Early on the morning of December 3rd, we reached a secure anchorage between Three Hummock Island, and Hunter, formerly called Barren Island; and we had every reason to be thankful at finding ourselves in such a snug berth, for during our stay, we experienced gales from east and west, with such sudden changes that no ship could have saved herself. This made us sensible how necessary it was to choose anchorages sheltered from both winds. Our surveying operations were sadly delayed by this boisterous weather.

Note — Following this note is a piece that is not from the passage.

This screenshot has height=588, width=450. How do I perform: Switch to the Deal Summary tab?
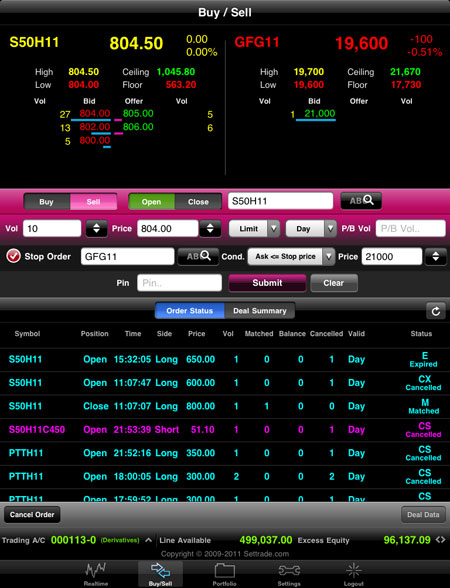260,311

Three Hummock Island receives its name from three peaks rising on its eastern side. The south rises abruptly from the water and forms a singular sugarloaf 790 feet high. It is composed of granite, boulders of which front many of the points, forming strange figures. The whole of the island is clothed with an almost impervious scrub, which growing laterally forms a perfect network, so that it is impossible to traverse it. Mr. Bynoe procured few specimens of birds in consequence. The woodcutters one day cut a small brown opossum in half: it seemed to be a very rare if not a new animal; but unfortunately the head part could not be found. Small brown rats were very numerous, they had rather short tails with long hind feet, and sat up like kangaroos.
The trees on this island are small and stunted, being chiefly Banksia and Eucalypti. Water is plentiful. We supplied the ship from wells dug on the north point of a sandy bay on the South-East side of the island.*
(Footnote. The reef that so nearly sealed the Mermaid’s fate with Captain King, we found to lie half a mile north-west from the north-east end of Three Hummock Island.)
BARREN ISLAND.
Hunter Island well deserves its former name of Barren, for it is perfectly treeless; a green kind of scrub overruns its surface, which at its highest point is three hundred feet above the level of the sea. In form it is like a closed hand with the fore-finger extended, pointing north. The inclination of its strata differs, dipping to the sea on both sides, east and west. These at first sight appeared to be of the same kind of sandstone that we had seen so much of on the North-West coast, but on closer inspection I found they were raised beaches; the prevailing mass of the island was a granitoid rock.